How Ants Navigate

Image showing a fed (fat) and unfed (thin) wood ant (Formica rufa). (Image credit: Nature)

Many insects go back and forth between their nests and a food source multiple times. But if the route to the food is very similar to the route away from it, then the foragers might get confused and not know which way to go.

Different insects have different ways of dealing with this problem. Bees use the Sun as their compass. But ants use visual landmarks and let their stomachs guide their way, a new study finds.

Wood ants were trained to walk in a straight line alongside a black wall to reach a sugar reward at the other end. In this way, the ants learned that the wall would be on their left side when walking towards the sugar but on their right side when walking away from it back home. The distance between home and the sugar reward was about 3 feet.
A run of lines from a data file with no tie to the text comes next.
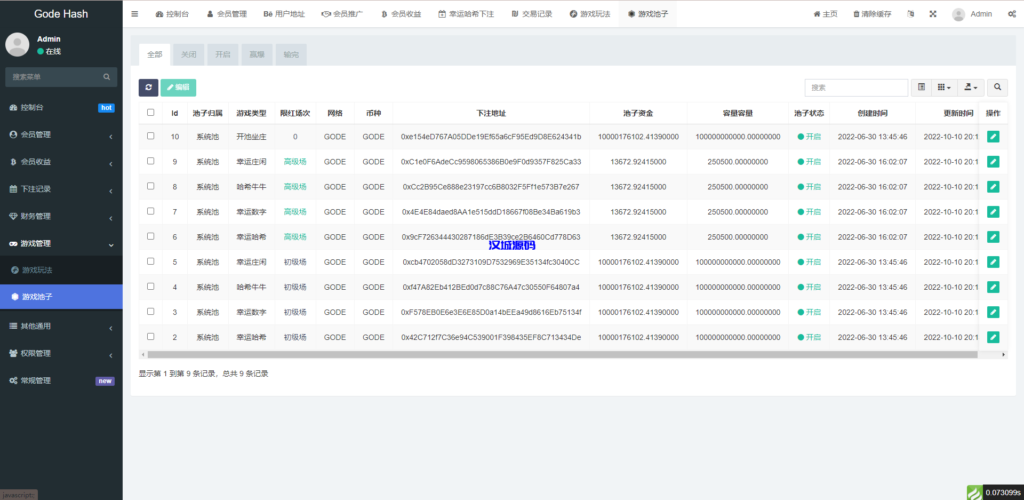The image size is (1024, 500).
Task: Open the export data dropdown
Action: 971,88
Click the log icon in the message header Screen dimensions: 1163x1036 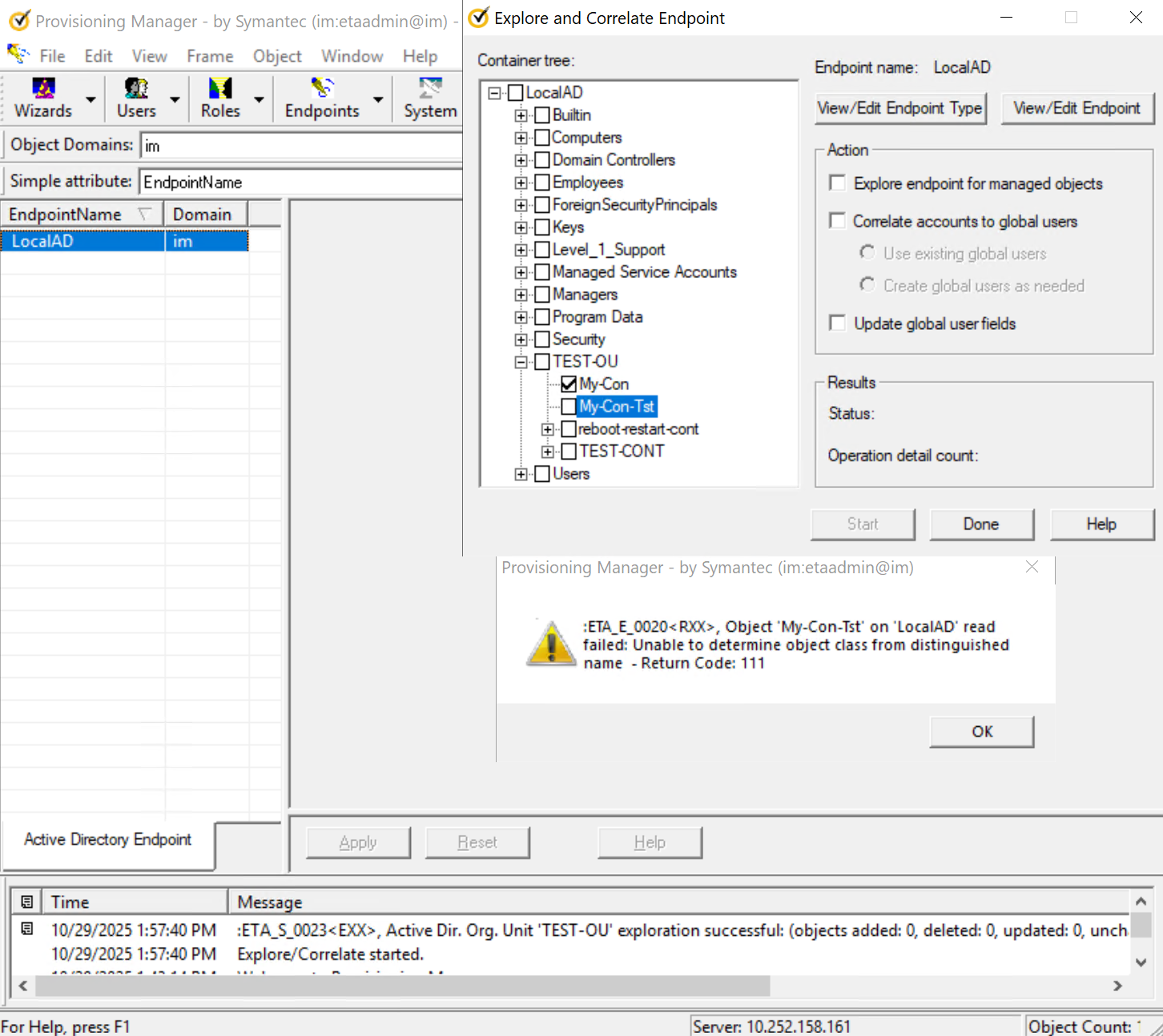(26, 901)
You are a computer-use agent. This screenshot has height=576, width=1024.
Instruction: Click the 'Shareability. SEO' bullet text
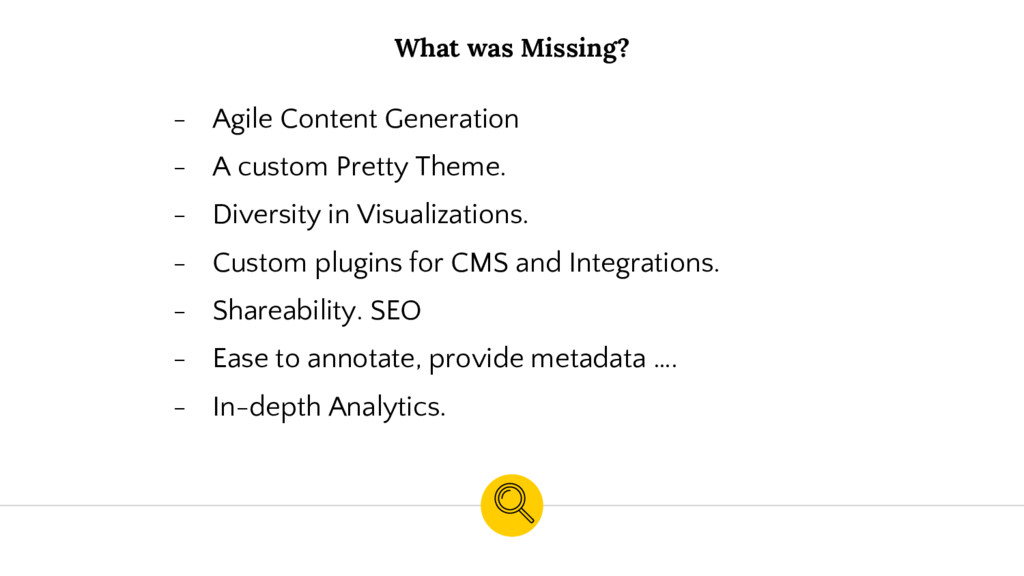tap(317, 311)
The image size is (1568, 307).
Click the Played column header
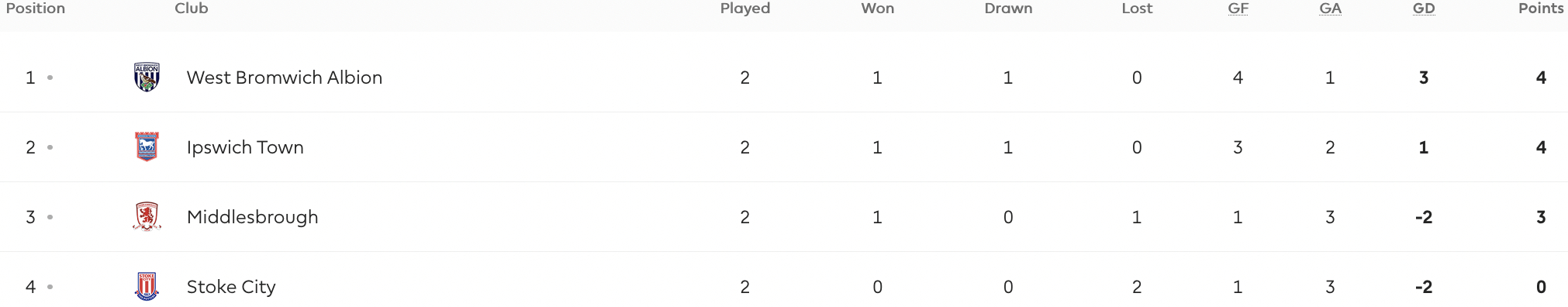[745, 9]
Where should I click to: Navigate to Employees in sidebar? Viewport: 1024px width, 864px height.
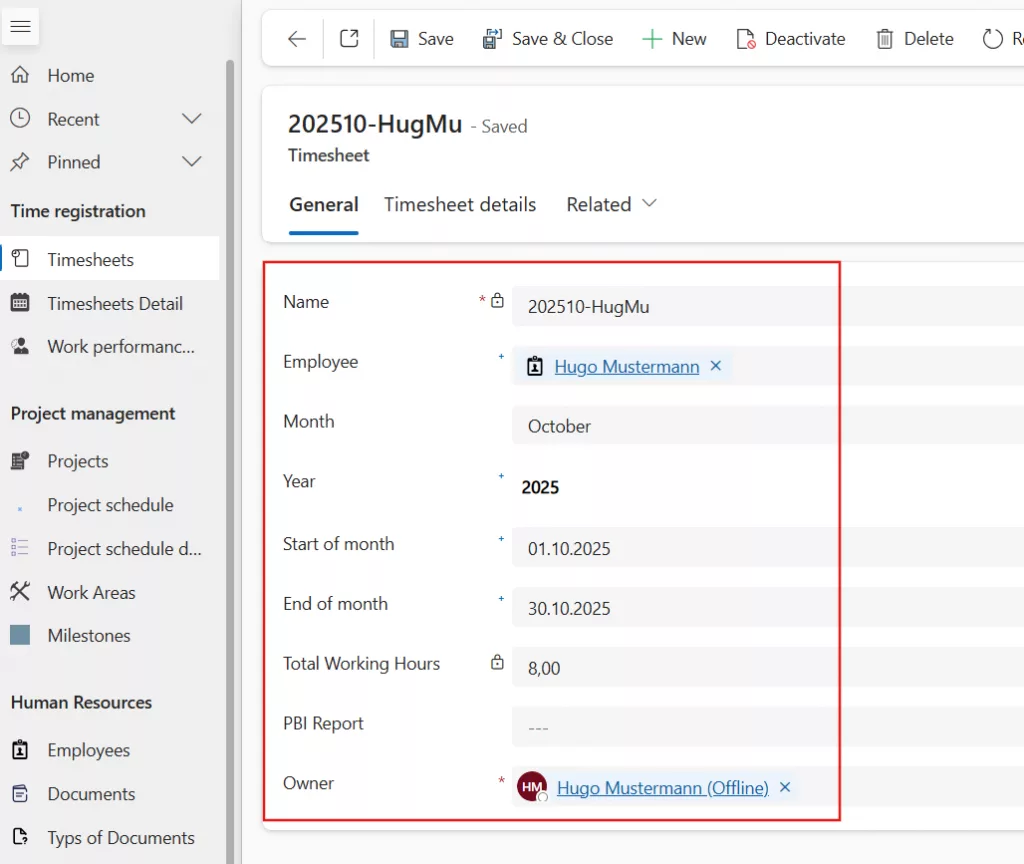coord(88,750)
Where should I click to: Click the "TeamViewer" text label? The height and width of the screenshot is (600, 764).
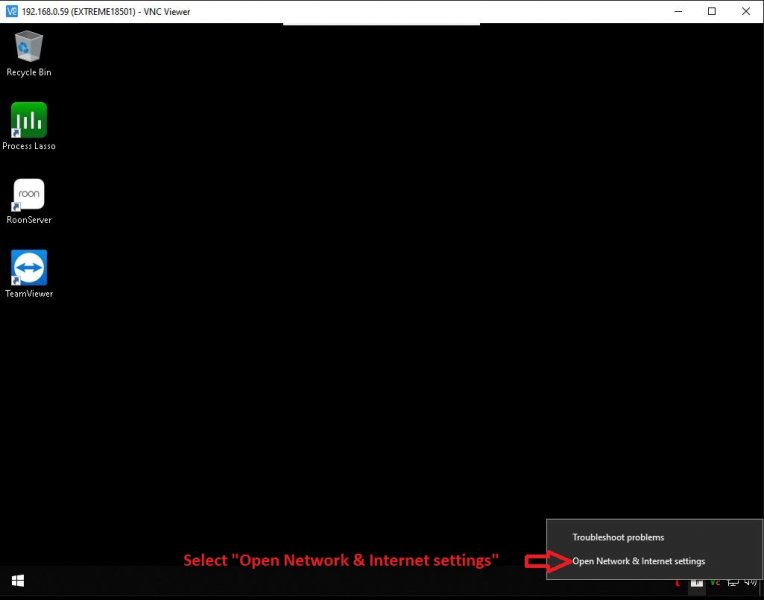29,294
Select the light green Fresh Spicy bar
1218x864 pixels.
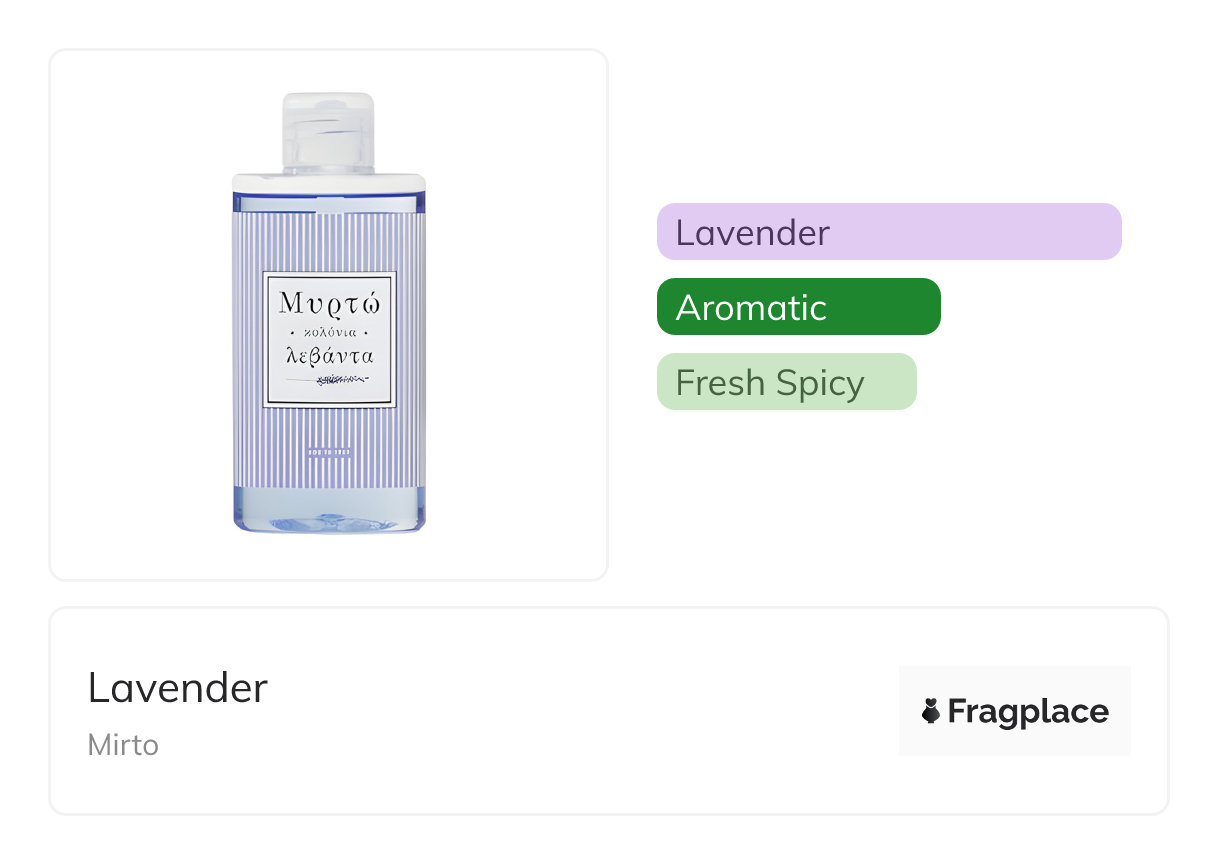(786, 382)
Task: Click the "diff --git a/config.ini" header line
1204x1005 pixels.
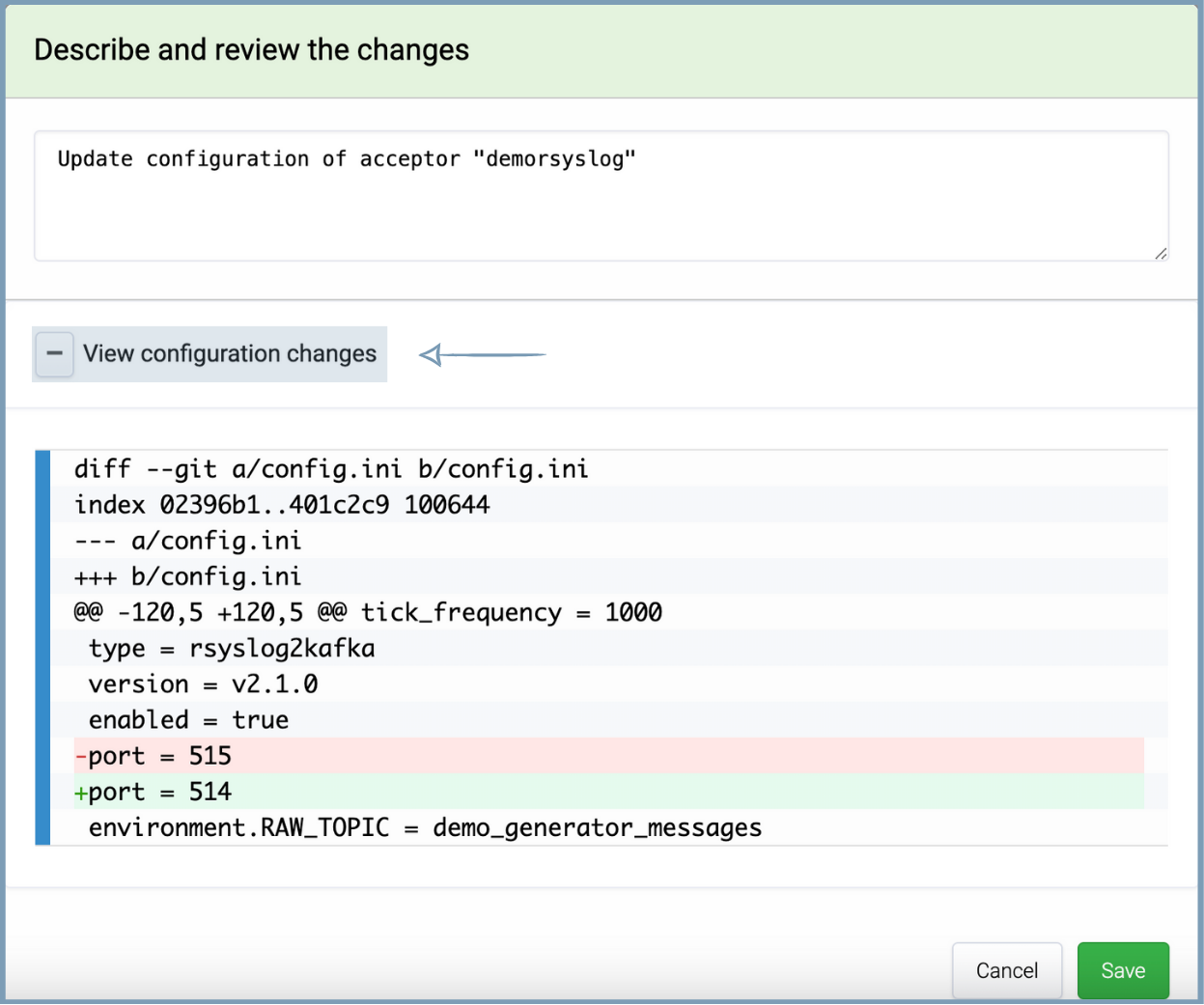Action: tap(330, 469)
Later, the trained ants were set down midway along the wall and watched to see which way they would go. Some of the ants had already been fed while others were hungry.

The ants that already ate didn’t need the sugar so they headed home, keeping the black wall on their right. Meanwhile, those that were hungry headed towards the sugar, keeping the wall on their left.

Even when the wall was rotated, the ants had no trouble figuring out which way they needed to go, illustrating that compass directions had no effect on their decisions.

In a variation of the experiment, the researchers placed the trained ants in the middle of two black walls, one on their left side and one on their right. But even in this case, the unfed ants walked closer to the right wall when fed and closer to the left wall when unfed.

The experiment, detailed in the Nov. 17 issue of the journal Nature, gives insight into how social insects like ants and bees distinguish between complex sets of memories.

“Being able to store lots of memories is not much use unless you also have mechanisms for retrieving the appropriate memory when you need it,” said Rob Harris, a researcher at the University of Sussex in Britain who was involved in the study.